The IBM 3151 ASCII Display Station became available in 1987, and included:

- 14-inch diagonal green, amber or white CRT display
- 24 lines of 80-132 characters each
- Display/logic and keyboard
- Optional emulation of other Lear Siegler ADM-3A, ADM-5, ADDS Viewpoint A2, Hazeltine 1500, Televideo TVI-910/910+, TVI-912, TVI-920, TVI-925, TVI-925E, and IBM 3101 ASCII display terminals.
- ASCII block operating mode (except models 51 and 61, which were similar to the EBCDIC IBM 3270).

In 1988, the 3151 won IBM's Japan subsidiary a Good Design Product Award from the Japan Institute of Design Promotion.

===IBM 3152===

The IBM 3152 Color ASCII Display Station became available in 1992 in European, Middle Eastern and African countries. It included:

- ASCII keyboard (US English, Belgian, Danish, Finnish, French, German, Italian, Greek, Norwegian, Portuguese, Spanish, Swedish, Swiss French, Swiss German, or UK English)
- PS/2 keyboard (US English, Belgian, Bosnian, Czech, Danish, Dutch, Finnish, French, German, Italian, Greek, Hungarian, Norwegian, Polish, Portuguese, Rumanian, Russian, Slovak, Slv/Croat/Sl, Spanish, Swedish, Swiss French, Swiss German, Turkish F, Turkish Q, Hebrew, or UK English)

===IBM 3153===

The IBM 3153 InfoWindow II Color ASCII Display Station became available in 1993. Similarly to the NCR (Boundless Technologies) 2900 series of terminals, it could be used with cash registers and kitchen monitor systems.

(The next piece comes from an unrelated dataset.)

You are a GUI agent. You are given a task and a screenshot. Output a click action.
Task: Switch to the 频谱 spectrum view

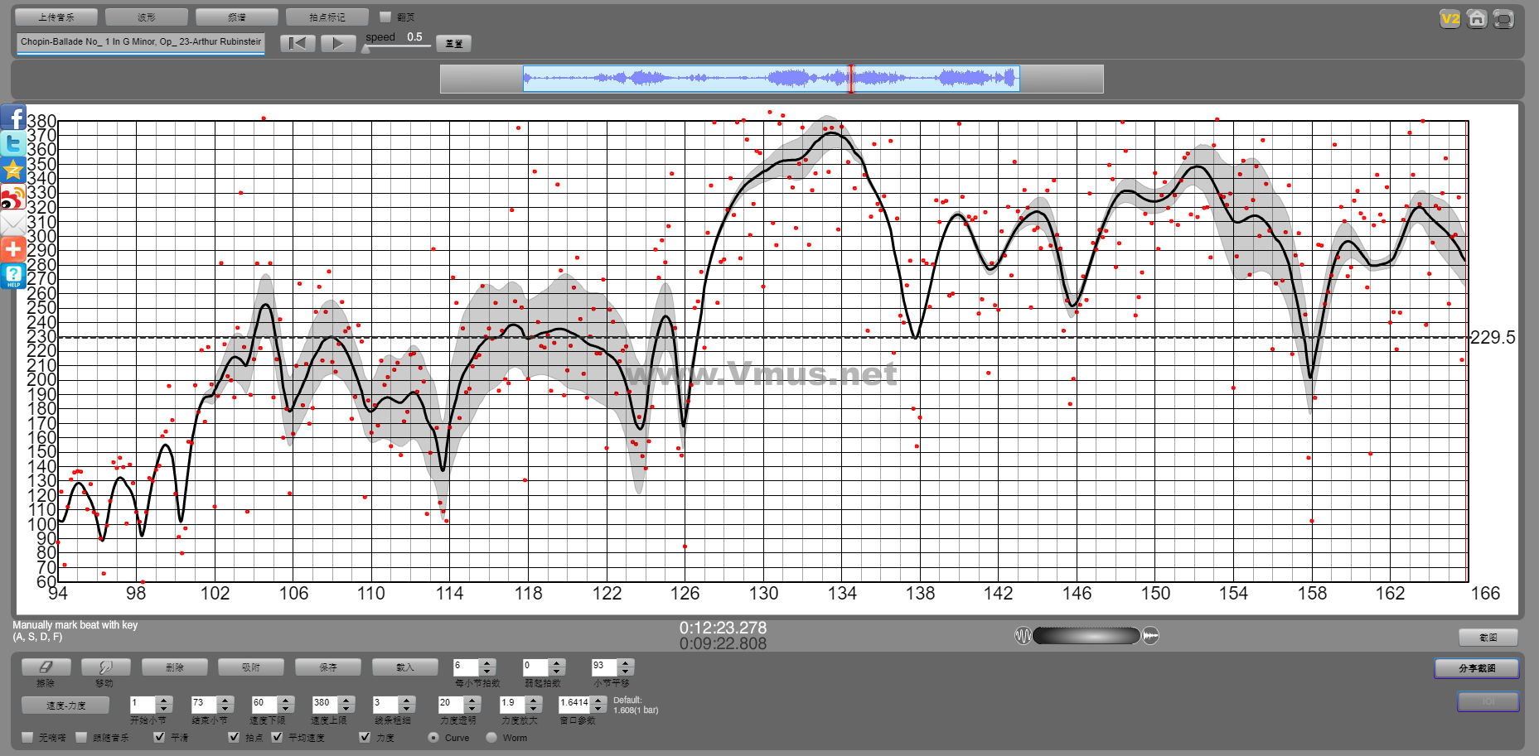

==Development, manufacturing and users==

The IBM 3101/315x/316x Series were developed by IBM's Communication Products development laboratories in Fujisawa and Yamato, Japan; then later by IBM's development department in Greenock, Scotland. They were manufactured at IBM's Research Triangle Park in North Carolina, USA, for the Americas and Asia/Pacific; and in Greenock for other countries.

They were used as data processing input/output terminals on many minicomputers—especially the IBM Series/1 and IBM AIX—for commercial, government and military applications.

==Legacy==

The 31** series formed the basis of other several other low-cost IBM display stations, including the 3104 for the IBM 8100; the 5291 in the IBM 5250 display terminal series for the IBM System/36; the 4980 display for the IBM Series/1; and the 3178 display in the IBM 3270 display terminal series for the IBM System/370.